Keeping It Clean in Seattle
Sheila Kim -- Interior Design, 3/1/2003 12:00:00 AM
Having tested the retail waters at a showroom in Bellevue, Washington, Waterworks has unveiled a flagship in neighboring Belltown, an up-and-coming area of Seattle. "It made sense to open downtown, where there's more commerce and foot traffic," says Barbara Sallick, Waterworks cofounder and senior vice president of design. Sallick's decision to open in a ground-level storefront, rather than at a more trade-oriented design center, took into account the convenience of consumers in addition to that of industry clients.
With user-friendly displays ranging from orderly tile and fixture walls to centerpiecelike accessories groupings, the 5,000-square-foot space is designed to encourage browsing through the comprehensive lines of high-end tiles and fittings. Even soaps and lotions are available, evidence of the family-owned company's commitment to one-stop shopping for all things bath-related. For the bigger picture, plus suggestions about coordinating tile, fixtures, and colors, customers can turn to the four 12-foot-square bathroom vignettes—a feature that the company is implementing at multiple locations. Looks represented at the downtown Seattle showroom range from the staunchly traditional to the decidedly modern, with an example or two in between.
A retro display, for instance, showcases an accent wall of mod Architectonics mosaic tile, complemented by the art deco profile of polished-nickel fittings by Aero. A specially commissioned glass-front armoire is nearby, Sallick says, to "remind customers that tile selections should take existing furniture into account."

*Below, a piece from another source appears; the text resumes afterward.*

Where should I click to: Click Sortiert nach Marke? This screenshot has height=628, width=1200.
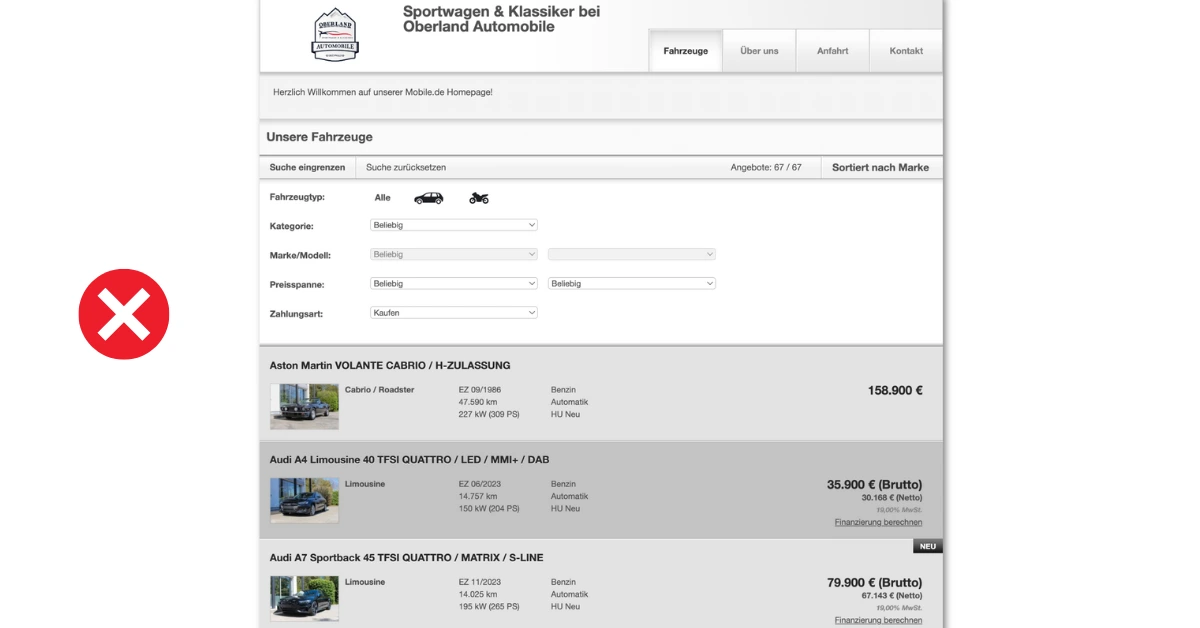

As a backdrop to minimalist chrome-finished fixtures from the Industrial Luxe collection, Sallick chose a squared-off Pier washstand, which supports an oversize sink, as well as a mirror and storage unit in the same espresso finish. Floors are white marble, while walls are clad in glass tile in a pearly colorway named oyster. (Bathroom as aphrodisiac, anyone?) In an intimate curtained alcove, an old-fashioned tub rests on a frame of dark-stained wood and stainless steel. "The bath should be a refuge," Sallick says. She suggests using the built-in tiled shelf above the tub to display a favorite artwork—waterproof, of course.